What the task requires: In the records below, copy out the lines beginning with the line that contains "Add Tacos Dorados with plus icon" and ending with the line that contains "Looking at the screenshot, I should click(204, 603).". Include both of those lines and reproduce every line between them without any change.

Recorded data

________________

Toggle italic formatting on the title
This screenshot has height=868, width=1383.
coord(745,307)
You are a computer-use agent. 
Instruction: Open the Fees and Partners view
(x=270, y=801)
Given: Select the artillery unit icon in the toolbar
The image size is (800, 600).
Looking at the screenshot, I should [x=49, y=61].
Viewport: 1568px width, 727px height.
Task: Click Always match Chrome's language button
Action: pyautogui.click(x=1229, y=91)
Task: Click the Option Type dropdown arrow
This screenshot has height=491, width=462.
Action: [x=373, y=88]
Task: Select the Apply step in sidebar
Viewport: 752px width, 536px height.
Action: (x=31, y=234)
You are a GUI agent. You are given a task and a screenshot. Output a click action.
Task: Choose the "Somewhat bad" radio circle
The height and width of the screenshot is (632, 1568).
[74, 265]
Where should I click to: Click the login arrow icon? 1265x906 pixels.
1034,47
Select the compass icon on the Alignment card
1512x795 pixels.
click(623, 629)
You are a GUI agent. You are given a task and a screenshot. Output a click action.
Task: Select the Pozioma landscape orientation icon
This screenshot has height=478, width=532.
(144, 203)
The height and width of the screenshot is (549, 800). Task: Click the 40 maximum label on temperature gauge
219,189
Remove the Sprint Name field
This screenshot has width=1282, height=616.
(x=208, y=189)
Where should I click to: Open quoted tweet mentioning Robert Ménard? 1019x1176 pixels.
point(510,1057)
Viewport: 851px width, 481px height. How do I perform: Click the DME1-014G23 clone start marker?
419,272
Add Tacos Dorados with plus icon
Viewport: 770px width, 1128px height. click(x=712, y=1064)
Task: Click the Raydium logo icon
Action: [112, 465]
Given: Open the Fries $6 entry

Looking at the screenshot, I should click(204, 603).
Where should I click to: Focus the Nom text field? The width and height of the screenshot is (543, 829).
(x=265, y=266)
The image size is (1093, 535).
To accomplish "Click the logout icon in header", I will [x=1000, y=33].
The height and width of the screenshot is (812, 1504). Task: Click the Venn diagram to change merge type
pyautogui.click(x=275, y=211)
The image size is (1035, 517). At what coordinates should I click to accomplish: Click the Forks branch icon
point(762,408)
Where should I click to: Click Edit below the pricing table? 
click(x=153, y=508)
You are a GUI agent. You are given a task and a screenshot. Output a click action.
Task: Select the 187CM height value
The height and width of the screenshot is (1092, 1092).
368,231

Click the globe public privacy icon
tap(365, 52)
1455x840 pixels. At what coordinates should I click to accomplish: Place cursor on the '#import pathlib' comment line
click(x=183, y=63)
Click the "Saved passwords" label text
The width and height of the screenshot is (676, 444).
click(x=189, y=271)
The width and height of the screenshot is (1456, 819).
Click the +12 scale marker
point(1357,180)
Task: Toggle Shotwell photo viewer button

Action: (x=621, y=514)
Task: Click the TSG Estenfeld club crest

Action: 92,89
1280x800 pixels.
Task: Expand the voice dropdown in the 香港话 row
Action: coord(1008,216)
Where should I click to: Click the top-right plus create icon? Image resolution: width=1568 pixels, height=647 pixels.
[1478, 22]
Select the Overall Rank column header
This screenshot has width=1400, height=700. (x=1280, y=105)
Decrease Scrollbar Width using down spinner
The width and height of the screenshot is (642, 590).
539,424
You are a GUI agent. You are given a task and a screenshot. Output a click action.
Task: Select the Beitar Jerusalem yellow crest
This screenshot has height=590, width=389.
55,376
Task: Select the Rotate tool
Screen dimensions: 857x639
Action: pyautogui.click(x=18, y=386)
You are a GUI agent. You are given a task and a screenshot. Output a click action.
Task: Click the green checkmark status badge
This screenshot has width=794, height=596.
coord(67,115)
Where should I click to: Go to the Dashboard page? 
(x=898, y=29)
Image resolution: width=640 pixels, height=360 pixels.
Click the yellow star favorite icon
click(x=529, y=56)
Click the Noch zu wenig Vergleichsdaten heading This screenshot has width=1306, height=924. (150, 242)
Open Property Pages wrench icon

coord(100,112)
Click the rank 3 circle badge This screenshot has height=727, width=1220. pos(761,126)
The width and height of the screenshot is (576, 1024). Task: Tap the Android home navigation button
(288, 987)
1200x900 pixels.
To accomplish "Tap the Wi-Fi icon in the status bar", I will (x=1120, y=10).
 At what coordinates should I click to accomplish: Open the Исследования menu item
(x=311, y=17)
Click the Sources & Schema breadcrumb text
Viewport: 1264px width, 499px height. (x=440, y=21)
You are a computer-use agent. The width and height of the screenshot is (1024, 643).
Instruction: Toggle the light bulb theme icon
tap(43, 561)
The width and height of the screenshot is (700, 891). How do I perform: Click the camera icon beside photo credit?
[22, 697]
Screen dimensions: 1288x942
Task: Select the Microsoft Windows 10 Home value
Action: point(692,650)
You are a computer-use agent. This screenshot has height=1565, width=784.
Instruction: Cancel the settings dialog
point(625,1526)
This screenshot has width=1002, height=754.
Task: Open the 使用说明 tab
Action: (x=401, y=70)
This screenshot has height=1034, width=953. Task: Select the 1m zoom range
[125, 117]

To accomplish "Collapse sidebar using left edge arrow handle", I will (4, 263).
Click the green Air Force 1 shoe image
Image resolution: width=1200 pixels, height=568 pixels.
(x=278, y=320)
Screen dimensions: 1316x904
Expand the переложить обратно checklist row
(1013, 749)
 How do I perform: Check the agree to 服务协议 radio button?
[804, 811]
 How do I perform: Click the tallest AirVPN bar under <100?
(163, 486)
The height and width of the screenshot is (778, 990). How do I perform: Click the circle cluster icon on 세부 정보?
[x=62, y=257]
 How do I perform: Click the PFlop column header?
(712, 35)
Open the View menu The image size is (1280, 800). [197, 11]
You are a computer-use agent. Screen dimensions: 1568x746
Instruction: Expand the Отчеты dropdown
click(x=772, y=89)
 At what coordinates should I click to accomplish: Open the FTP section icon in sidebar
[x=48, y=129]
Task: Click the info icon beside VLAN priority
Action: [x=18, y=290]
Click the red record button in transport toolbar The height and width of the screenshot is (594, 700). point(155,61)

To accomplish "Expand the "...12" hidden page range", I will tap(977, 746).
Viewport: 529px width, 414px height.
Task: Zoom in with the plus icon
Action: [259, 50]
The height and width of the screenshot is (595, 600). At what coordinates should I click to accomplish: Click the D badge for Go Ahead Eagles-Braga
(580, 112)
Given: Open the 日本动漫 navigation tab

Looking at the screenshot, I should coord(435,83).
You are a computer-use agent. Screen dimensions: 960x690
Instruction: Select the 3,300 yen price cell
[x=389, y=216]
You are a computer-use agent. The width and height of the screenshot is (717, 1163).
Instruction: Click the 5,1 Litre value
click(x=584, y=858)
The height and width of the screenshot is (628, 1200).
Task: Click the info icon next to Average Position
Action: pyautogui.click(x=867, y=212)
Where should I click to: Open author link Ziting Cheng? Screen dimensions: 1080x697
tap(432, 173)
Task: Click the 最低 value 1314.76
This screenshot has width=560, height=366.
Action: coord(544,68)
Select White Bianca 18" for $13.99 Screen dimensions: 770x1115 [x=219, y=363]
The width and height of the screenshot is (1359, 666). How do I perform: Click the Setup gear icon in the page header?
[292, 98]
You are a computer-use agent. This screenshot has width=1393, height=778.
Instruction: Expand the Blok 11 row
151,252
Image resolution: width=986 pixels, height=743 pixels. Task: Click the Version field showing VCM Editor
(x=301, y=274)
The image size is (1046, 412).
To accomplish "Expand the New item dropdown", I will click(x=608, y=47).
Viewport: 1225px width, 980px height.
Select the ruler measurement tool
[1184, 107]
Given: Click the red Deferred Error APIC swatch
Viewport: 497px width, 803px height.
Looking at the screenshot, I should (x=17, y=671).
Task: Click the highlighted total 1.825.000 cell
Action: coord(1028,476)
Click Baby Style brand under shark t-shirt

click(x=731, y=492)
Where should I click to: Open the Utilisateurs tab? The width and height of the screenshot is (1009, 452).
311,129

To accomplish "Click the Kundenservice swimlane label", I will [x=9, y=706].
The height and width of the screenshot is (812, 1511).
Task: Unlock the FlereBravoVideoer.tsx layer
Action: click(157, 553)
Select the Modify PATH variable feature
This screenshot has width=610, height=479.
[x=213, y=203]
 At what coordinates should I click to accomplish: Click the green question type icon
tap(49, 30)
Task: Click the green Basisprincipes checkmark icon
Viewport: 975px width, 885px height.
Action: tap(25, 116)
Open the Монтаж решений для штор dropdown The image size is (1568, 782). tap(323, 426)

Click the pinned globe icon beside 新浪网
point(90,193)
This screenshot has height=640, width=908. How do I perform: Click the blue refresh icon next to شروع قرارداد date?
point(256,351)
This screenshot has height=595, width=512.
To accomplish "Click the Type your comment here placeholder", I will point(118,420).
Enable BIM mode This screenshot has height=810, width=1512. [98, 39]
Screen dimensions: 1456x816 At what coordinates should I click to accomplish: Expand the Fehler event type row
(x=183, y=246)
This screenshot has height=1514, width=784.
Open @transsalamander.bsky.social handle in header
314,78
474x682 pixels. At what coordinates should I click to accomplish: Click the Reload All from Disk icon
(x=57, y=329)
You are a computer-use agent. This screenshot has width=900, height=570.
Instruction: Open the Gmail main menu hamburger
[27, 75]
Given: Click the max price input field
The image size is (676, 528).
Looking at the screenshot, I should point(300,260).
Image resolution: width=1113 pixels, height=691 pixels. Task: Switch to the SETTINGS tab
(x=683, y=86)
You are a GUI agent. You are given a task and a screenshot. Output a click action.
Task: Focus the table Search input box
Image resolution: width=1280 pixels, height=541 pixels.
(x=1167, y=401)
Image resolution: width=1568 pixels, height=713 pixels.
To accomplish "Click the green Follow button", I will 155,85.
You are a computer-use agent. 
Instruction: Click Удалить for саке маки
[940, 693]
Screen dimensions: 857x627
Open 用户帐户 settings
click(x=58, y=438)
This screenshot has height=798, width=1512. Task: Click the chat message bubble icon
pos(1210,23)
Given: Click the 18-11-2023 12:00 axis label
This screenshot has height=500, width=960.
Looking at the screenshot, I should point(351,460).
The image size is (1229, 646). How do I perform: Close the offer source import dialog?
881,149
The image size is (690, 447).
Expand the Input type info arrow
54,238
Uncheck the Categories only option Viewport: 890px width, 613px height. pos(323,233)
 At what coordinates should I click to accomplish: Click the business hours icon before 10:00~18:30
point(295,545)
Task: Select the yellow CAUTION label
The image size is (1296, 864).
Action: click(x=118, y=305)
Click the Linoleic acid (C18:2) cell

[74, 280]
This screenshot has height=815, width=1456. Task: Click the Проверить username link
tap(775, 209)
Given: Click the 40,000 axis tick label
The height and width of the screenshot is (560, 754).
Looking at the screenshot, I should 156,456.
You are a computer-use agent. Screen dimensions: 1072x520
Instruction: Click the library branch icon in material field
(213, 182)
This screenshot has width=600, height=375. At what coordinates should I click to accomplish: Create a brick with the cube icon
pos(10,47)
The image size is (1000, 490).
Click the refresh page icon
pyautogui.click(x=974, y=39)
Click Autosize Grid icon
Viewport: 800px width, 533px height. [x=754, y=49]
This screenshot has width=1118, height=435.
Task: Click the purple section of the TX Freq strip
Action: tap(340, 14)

________________

Full solution:
Add Tacos Dorados with plus icon
Viewport: 770px width, 1128px height. click(x=712, y=1064)
Task: Click the Raydium logo icon
Action: [112, 465]
Given: Open the Fries $6 entry

Looking at the screenshot, I should click(204, 603).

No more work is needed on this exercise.